Red Hat Targets OpenShift PaaS Tools for Enterprise App Development
Red Hat this week disclosed plans to deliver on its OpenShift Platform as a Service (PaaS) portfolio, aimed at letting developers build modern, composite and mobile apps to public, private and hybrid cloud environments.
The company outlined its new JBoss xPaaS services for OpenShift suite, based on its development environment for enterprise Java and middleware. In addition to providing new tooling for developers to build modern and mobile apps for PaaS clouds, Red Hat officials said the new suite will help developers connect existing legacy apps to cloud environments without recoding them.
During a webcast Tuesday, Red Hat's president of products and technologies, Paul Cormier, described the release as a key step forward in its long-stated plan to deliver on its OpenShift strategy. OpenShift is a key open source cloud PaaS effort championed by Red Hat. Cormier described JBoss xPaaS services for OpenShift as "the first comprehensive set of the services needed to build modern, complex, enterprise applications on enterprise-grade PaaS platforms."

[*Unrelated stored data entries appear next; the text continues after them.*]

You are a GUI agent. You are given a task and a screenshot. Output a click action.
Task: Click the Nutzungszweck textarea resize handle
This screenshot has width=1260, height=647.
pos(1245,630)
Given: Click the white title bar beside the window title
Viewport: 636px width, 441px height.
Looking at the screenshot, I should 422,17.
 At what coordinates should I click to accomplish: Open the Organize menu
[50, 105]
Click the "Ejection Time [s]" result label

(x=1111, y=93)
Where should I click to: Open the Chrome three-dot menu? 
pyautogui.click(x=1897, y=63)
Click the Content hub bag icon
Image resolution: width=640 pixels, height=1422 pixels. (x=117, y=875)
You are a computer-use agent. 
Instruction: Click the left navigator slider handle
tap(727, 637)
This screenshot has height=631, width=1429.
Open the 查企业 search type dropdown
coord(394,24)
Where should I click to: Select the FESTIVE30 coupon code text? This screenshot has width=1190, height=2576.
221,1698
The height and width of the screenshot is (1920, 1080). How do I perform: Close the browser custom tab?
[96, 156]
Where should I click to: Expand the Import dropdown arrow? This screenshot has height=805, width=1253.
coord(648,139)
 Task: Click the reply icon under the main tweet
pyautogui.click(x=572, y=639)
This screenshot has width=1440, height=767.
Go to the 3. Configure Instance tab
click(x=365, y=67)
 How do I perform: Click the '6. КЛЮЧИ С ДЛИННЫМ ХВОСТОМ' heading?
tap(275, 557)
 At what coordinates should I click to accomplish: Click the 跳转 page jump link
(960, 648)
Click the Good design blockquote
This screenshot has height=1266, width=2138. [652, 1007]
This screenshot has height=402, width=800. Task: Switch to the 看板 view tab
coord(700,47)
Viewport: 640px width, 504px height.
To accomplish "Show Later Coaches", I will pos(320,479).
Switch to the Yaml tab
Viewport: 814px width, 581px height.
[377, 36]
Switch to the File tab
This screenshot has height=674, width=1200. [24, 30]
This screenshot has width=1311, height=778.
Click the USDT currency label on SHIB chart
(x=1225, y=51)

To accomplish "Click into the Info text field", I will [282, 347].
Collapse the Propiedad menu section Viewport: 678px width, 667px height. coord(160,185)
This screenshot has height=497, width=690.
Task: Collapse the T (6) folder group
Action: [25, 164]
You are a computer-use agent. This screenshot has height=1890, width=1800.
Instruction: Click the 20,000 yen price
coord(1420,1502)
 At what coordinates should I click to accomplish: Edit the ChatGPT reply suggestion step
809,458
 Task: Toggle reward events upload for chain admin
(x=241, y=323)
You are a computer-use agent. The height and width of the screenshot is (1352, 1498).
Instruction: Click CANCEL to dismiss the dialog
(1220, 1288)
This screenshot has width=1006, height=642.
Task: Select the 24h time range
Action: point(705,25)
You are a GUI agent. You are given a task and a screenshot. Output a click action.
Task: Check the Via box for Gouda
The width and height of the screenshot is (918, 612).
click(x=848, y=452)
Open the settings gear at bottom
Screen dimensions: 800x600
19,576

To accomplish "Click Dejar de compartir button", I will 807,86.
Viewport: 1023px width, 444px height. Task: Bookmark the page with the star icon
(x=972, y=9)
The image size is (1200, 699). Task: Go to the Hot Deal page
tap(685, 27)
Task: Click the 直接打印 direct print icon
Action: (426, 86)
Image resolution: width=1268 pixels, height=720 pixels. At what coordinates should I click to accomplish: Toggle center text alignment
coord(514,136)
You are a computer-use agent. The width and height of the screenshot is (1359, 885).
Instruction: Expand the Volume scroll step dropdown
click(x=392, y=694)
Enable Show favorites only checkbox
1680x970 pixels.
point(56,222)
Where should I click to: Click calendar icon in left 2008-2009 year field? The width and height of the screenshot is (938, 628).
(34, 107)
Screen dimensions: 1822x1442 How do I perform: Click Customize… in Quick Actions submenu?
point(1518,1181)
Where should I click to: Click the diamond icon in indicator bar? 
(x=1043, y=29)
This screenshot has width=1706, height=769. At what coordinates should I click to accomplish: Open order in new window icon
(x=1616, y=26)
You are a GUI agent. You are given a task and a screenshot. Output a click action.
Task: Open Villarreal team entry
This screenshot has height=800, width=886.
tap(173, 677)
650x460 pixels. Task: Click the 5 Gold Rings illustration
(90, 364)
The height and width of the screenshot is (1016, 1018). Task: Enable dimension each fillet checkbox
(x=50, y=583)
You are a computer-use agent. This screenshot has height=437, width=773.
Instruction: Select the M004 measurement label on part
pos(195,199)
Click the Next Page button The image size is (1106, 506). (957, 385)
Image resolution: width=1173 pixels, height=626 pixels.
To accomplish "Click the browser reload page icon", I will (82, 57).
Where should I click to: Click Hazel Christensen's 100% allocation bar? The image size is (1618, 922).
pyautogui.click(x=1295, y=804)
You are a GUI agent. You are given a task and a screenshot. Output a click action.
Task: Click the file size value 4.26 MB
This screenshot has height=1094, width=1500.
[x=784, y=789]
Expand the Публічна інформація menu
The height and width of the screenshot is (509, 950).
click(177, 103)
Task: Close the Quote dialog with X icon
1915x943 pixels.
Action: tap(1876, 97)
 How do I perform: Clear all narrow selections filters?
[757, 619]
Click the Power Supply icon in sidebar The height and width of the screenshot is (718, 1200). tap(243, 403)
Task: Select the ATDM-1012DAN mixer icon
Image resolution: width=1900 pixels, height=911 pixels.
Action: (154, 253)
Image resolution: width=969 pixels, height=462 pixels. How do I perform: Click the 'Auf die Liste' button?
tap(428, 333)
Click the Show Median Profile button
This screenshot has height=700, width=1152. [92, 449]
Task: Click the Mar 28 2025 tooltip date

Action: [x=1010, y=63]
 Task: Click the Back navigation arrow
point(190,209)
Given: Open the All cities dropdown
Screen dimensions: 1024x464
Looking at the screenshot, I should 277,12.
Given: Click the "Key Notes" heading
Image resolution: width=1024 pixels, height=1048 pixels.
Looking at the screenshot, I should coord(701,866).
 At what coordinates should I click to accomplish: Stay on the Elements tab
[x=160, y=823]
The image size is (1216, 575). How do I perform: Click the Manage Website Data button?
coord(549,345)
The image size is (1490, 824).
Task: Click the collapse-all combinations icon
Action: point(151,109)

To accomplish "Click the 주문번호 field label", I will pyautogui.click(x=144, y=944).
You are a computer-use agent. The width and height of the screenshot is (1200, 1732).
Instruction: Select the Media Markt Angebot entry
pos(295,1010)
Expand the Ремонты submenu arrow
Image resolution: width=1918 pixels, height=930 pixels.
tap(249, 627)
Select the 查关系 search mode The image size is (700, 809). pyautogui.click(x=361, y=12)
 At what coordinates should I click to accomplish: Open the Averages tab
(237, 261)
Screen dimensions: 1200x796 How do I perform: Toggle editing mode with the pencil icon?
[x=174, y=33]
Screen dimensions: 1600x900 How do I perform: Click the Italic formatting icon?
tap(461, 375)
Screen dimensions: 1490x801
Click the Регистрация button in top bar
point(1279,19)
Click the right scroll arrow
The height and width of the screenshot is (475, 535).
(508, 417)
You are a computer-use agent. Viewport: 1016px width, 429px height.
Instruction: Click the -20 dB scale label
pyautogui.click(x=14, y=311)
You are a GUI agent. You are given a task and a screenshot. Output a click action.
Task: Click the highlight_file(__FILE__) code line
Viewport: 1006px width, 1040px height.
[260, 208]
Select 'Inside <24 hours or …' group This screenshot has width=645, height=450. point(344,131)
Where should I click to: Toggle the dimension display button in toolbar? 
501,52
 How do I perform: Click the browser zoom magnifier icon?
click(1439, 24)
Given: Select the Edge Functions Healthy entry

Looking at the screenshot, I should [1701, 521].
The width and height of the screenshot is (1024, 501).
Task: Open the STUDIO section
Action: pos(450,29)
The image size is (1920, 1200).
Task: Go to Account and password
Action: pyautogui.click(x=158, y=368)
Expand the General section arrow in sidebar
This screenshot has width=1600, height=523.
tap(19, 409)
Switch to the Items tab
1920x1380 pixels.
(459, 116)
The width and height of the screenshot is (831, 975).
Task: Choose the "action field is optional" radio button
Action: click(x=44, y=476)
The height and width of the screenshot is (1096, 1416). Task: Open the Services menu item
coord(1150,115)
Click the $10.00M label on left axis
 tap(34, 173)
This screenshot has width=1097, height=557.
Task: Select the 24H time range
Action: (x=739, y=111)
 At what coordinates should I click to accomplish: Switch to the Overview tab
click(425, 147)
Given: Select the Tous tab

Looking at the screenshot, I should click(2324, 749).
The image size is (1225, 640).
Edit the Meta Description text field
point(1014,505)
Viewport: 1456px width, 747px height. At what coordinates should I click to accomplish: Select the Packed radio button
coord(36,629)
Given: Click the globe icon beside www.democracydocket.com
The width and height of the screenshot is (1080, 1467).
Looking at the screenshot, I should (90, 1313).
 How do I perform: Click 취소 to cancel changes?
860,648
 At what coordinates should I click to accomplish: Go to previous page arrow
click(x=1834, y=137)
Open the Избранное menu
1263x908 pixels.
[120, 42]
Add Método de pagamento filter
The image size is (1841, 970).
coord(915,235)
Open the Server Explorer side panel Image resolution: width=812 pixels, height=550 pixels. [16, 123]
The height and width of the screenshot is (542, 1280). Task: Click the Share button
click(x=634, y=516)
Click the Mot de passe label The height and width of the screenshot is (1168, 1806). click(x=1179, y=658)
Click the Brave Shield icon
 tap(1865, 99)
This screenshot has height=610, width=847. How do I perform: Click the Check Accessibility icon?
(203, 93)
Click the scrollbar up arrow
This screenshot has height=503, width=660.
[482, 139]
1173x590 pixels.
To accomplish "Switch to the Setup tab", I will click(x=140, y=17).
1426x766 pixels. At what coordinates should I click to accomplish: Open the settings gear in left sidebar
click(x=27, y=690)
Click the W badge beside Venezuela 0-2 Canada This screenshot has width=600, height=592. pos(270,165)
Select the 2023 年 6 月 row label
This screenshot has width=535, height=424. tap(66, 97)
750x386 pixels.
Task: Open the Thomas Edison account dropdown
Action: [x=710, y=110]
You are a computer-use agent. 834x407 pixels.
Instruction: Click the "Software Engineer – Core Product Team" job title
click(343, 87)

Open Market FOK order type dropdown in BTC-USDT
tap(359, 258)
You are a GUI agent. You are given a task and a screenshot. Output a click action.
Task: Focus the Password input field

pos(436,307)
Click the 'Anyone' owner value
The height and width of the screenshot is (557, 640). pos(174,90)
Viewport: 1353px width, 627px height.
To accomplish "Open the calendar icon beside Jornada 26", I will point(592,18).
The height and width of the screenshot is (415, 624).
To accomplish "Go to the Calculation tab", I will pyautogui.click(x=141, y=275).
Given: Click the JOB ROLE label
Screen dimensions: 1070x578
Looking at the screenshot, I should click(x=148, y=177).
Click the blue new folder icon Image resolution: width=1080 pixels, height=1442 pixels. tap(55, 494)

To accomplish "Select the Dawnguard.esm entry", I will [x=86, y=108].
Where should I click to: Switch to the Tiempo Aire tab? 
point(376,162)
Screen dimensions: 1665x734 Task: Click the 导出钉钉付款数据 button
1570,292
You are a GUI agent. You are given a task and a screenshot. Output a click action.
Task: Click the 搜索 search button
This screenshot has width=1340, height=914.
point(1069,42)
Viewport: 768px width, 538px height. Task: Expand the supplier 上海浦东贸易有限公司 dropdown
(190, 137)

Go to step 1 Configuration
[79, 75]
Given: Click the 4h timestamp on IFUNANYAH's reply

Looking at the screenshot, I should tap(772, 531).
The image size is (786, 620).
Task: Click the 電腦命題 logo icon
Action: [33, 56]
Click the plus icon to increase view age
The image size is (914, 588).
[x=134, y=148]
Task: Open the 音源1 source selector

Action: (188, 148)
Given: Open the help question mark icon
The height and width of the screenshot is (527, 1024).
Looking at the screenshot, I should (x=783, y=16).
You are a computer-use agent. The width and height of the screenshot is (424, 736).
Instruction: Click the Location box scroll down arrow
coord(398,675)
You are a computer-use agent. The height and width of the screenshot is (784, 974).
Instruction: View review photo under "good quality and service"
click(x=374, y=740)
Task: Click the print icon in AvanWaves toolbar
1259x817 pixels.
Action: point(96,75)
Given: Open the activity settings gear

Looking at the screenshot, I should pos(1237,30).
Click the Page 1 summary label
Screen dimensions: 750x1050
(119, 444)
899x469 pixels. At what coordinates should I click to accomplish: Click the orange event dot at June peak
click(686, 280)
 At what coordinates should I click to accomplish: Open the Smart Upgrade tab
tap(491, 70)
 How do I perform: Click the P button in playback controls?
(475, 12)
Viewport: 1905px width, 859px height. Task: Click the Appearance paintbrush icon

The tooling is aimed at helping JBoss developers build apps for PaaS clouds without having to learn new development techniques, Cormier said, describing xPaaS as "a developer interface to the operating system of the cloud." He added, "There is a real, real gap between low-level services provided by existing PaaSes and what is needed for composite enterprise apps of today."
While IDC analyst Al Hilwa said there are 40 various PaaS offerings the research firm is aware of, and none are complete, xPaaS is a key step toward addressing enterprise requirements. "Part of the issue with the PaaS market is that big players like Red Hat, IBM and Oracle are only now beginning to address the market for Java PaaS in the cloud effectively," Hilwa said.
Middleware fills a key gap in the offerings available, according to Cormier, because it allows application developers to "build at a higher level of abstraction and not have to constantly re-invent the wheel." It also lets datacenter administrators manage applications, as well as debug, scale, update and accelerate them more efficiently, he added. Red Hat is delivering components of the suite in what it calls cartridges.
The first cartridge is designed to push notification services to mobile devices via the AeroGear Unified Push Server, which Red Hat calls mPaaS. That will be followed by iPaaS, a middleware integration service, enabled by its acquisition of Fuse, which provides the Apache Camel integration suite. Also in the pipeline is a business process and rule management cartridge called bpmPaaS.
Red Hat plans to offer these xPaaS components, which it will incorporate into its JBoss middleware, into both its public PaaS offering called OpenShift Online and its OpenShift Enterprise private cloud suite, said Craig Muzilla, Red Hat's vice president and general manager for middleware, in a blog post.
"All of these xPaaS services, including aPaaS with JBoss Enterprise Application Platform, iPaaS with JBoss Fuse, bpmPaaS with JBoss BPM technologies and JBoss BRMS and mobile services, will be provided under a single PaaS environment," Muzilla noted. "No longer will enterprises be forced to go to many different PaaS environments in order to obtain what is necessary to build a true, n-tiered enterprise application."
But OpenShift is also competing for developer mindshare with the VMware-led CloudFoundry effort, which the company recently spun off as Pivotal, led by Paul Maritz, as well as Salesforce.com's Heroku. Microsoft is also an early leader in PaaS with its Windows Azure service, which launched as a PaaS in 2010.
It's too early to predict which has an edge, said IDC's Hilwa. "In the end it will be an ecosystem battle," he said.